Batin Dimas semakin bergejolak. Baginya, kata cinta semakin tak punya bentuk. Yang ada hanya luka dan konflik.
Keributan itu pun berbuntut panjang. Polisi datang ke kos-kosan. Suasananya mencekam. Semua penghuni dikumpulkan di ruang tamu untuk diinterogasi. Walau Dimas sama sekali tidak terlibat, bahkan tidak tahu-menahu, tetap saja ia harus ikut merasakan imbasnya.
Ketika seorang polisi bertanya dengan nada tinggi, Dimas hanya menjawab apa adanya. Tapi mungkin karena emosi sudah memuncak, tiba-tiba sebuah tamparan keras mendarat di pipinya.
"Saya cuma numpang tinggal, Pak..." ucapnya pelan, menahan perih di pipi dan hati.
Tamparan itu bukan hanya menyakiti fisiknya, tapi juga melukai harga dirinya. Ia hanya anak muda biasa yang ingin mencari kehidupan lebih baik. Tapi bahkan di tempat baru pun, ia tetap saja harus menelan kenyataan pahit.
Keesokan harinya, Dimas memutuskan untuk pergi. Ia pamit baik-baik pada pemilik toko tempatnya bekerja.
"Saya harus pergi, Pak. Saya gak mau terlibat hal-hal begini lagi."
Namun, bukan kampung halaman yang ia tuju. Ia memilih melanjutkan perantauan ke kota lain yang tak begitu jauh—sekitar satu jam perjalanan dari tempat sebelumnya.
Dimas tahu, hidup bukan tentang terus berlari dari masalah. Tapi kadang, untuk menjaga kewarasan dan keselamatan diri, pergi adalah satu-satunya cara.
Dan begitu lah, ia memulai lagi… dari nol. Di kota baru. Dengan hati yang makin dingin terhadap kata cinta.
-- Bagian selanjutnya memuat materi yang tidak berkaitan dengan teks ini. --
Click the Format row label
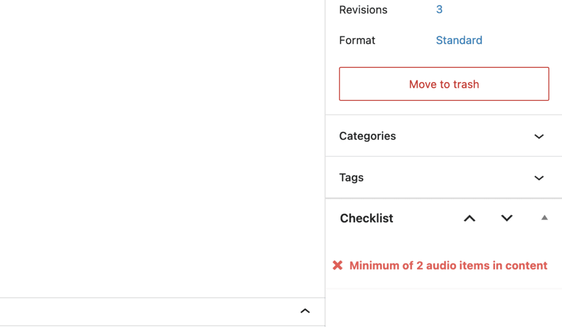The height and width of the screenshot is (327, 562). click(357, 41)
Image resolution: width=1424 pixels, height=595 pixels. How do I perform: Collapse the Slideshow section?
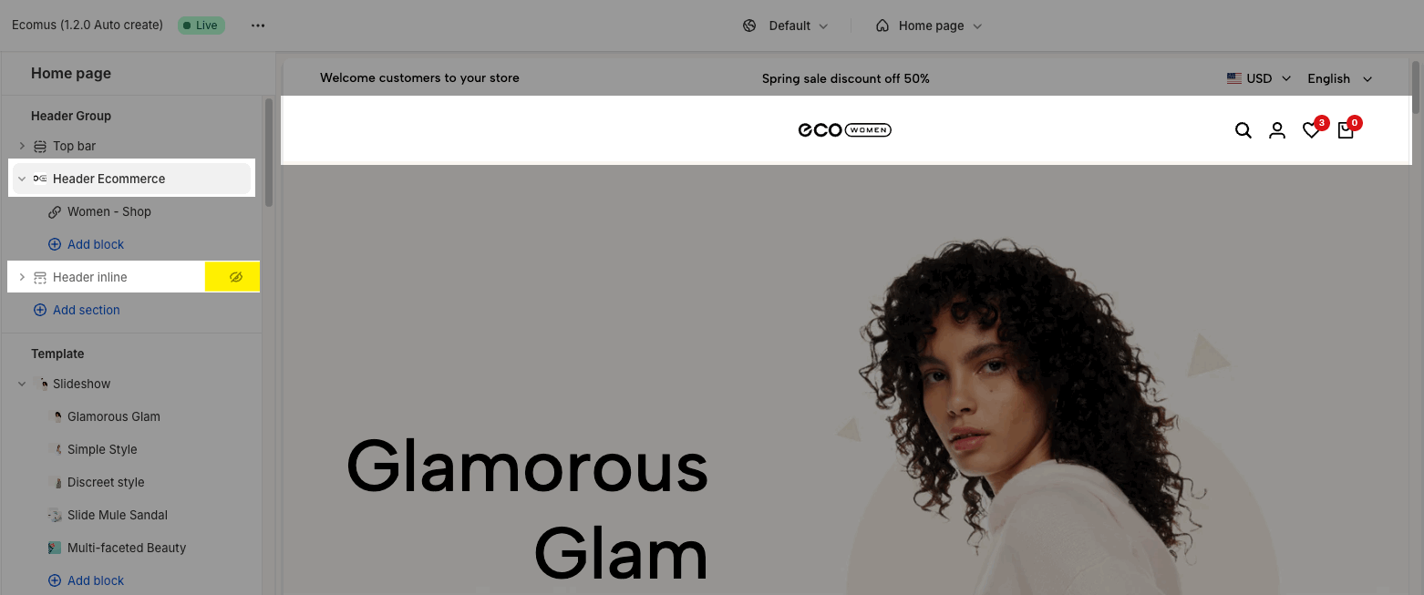[x=22, y=384]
Tapi entah kenapa, rasa sepi tetap mengikuti ke mana pun ia pergi.
Secercah harapan
Setelah peristiwa itu, Dimas merasa bimbang. Haruskah ia bertahan di tempat ini, atau pergi saja? Lingkungan sudah tidak lagi mendukung, dan hatinya pun tak lagi tenang.
Akhirnya, Dimas memberanikan diri bicara pada pemilik toko, menyampaikan niatnya untuk pamit undur diri. Malam itu di dalam kamar kos, ia termenung. Pandangannya kosong menatap langit-langit. Ia tak tahu harus ke mana. Pulang kampung? Rasanya bukan pilihan. Ia tak ingin menjadi beban bagi ayahnya, dan ia pun masih menyimpan luka yang belum sembuh.
Tinggal kembali bersama teman lamanya juga bukan pilihan. Teman itu masih tinggal bersama kakaknya. Dimas tak ingin jadi beban di rumah orang lain.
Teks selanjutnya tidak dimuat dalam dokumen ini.